## [Exercise prompt]
Your answer is to be the exact text of the lines from the one containing "How do I perform: Open" through the final line of the entries, restated in full, with pictures omitted.

⁂

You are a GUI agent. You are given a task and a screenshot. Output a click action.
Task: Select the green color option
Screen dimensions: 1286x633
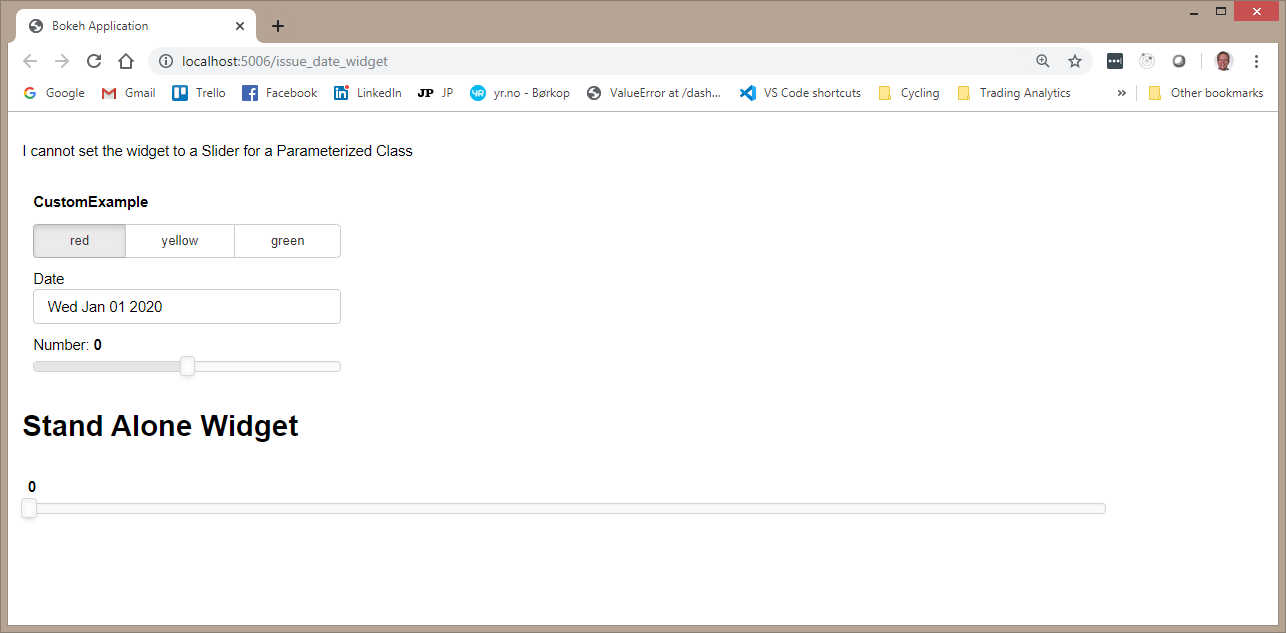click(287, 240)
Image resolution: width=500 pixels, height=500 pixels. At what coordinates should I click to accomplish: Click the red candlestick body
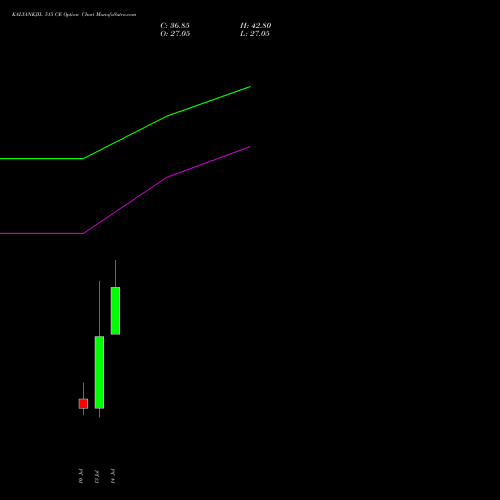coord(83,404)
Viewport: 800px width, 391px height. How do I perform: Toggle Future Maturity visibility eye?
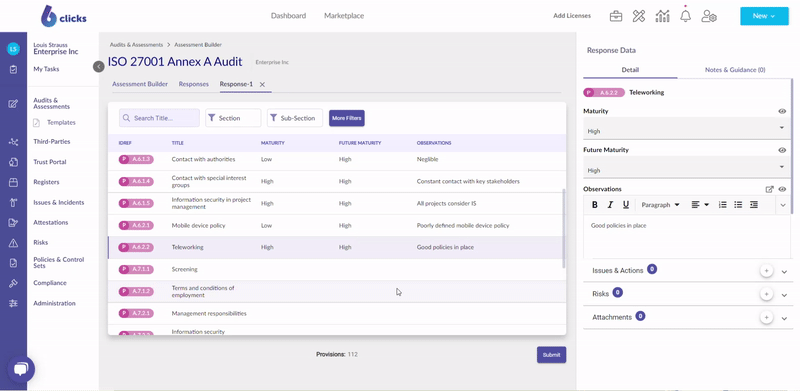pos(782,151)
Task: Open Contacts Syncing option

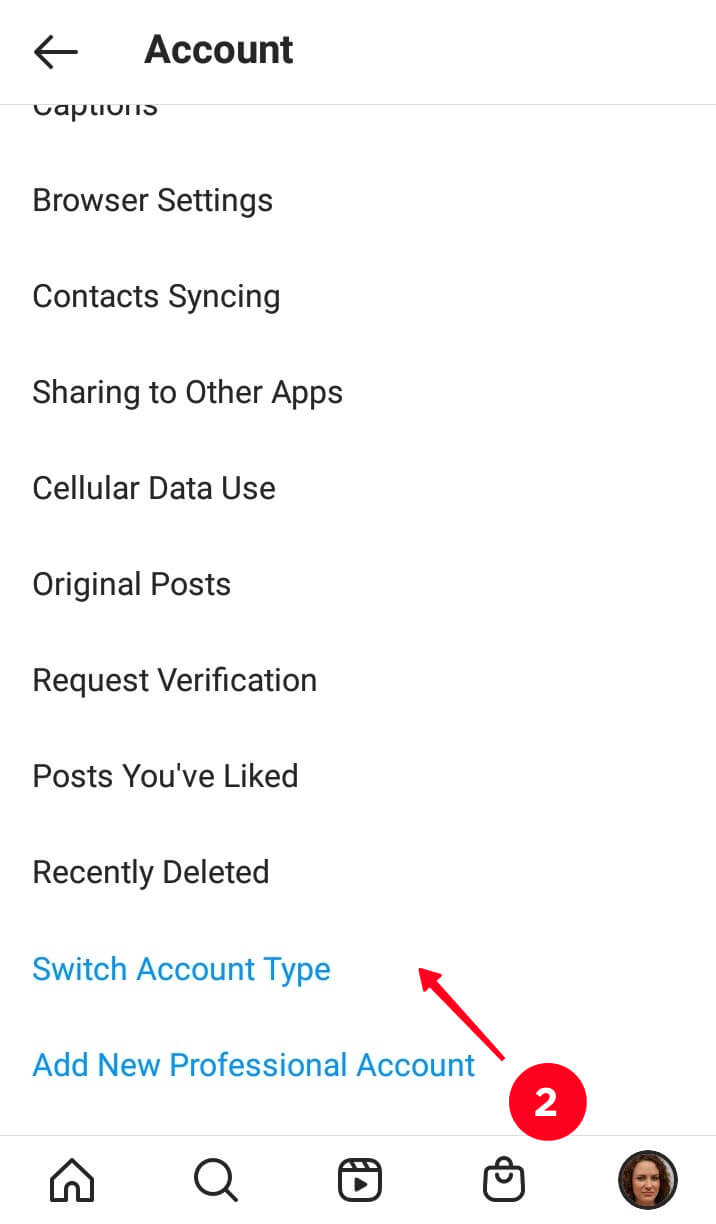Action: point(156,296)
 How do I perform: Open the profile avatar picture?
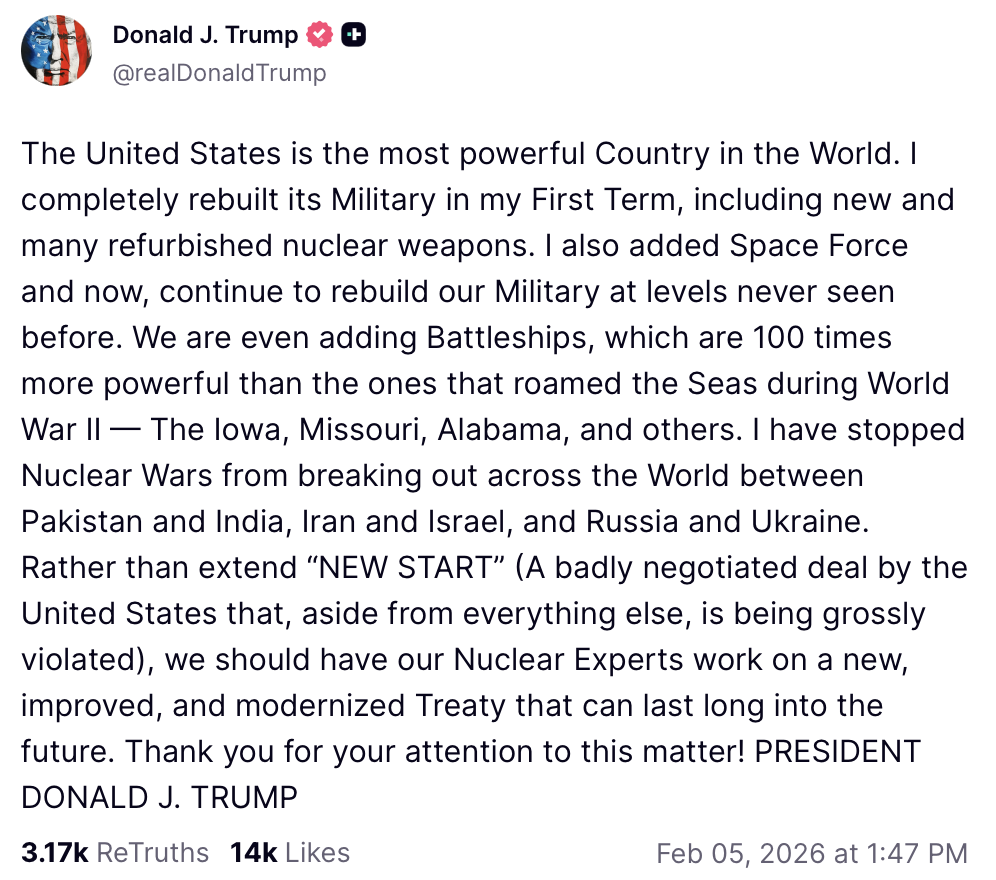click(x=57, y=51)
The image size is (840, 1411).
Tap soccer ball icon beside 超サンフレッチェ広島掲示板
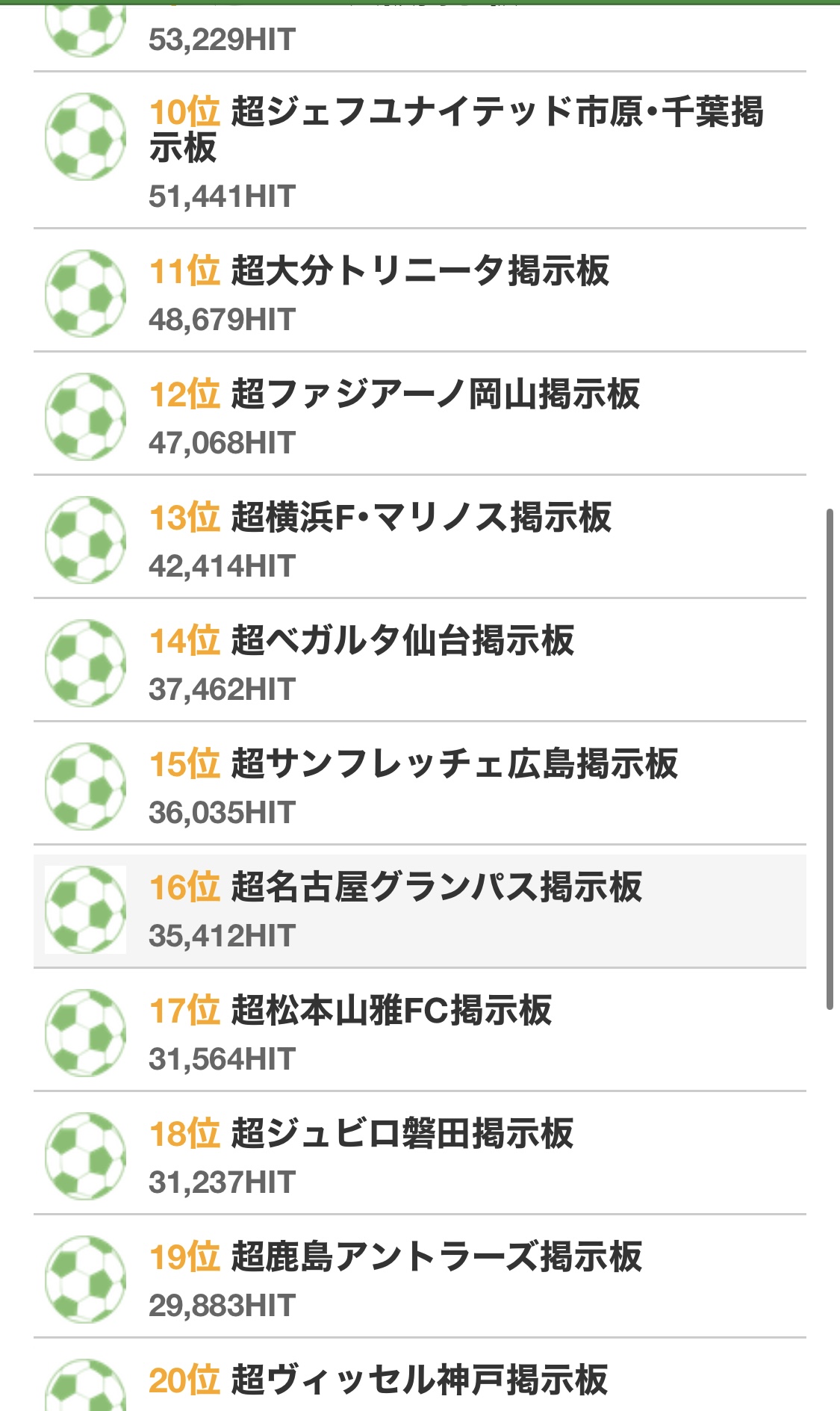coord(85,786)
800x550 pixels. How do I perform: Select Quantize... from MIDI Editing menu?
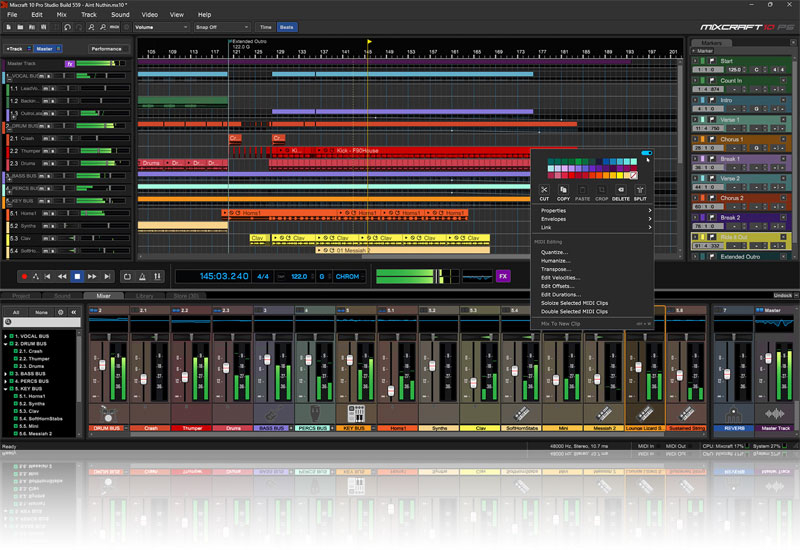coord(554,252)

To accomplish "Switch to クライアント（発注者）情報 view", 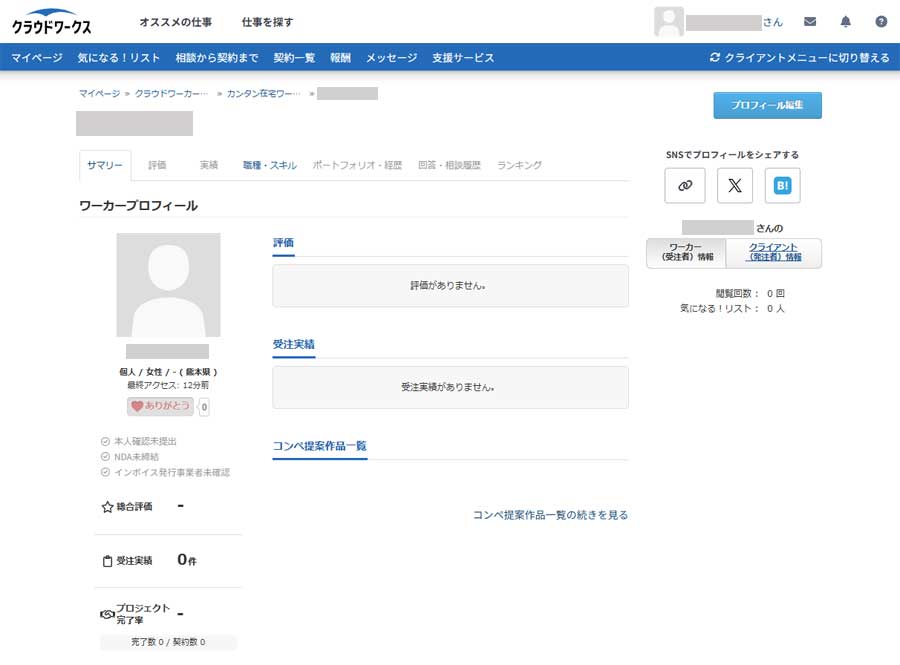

⁂

## [Your response]
 How do I perform: Open the profile avatar picture?
click(x=57, y=51)
The image size is (840, 1411).
Tap soccer ball icon beside 超サンフレッチェ広島掲示板
coord(85,786)
800x550 pixels. How do I perform: Select Quantize... from MIDI Editing menu?
coord(554,252)

To accomplish "Switch to クライアント（発注者）情報 view", 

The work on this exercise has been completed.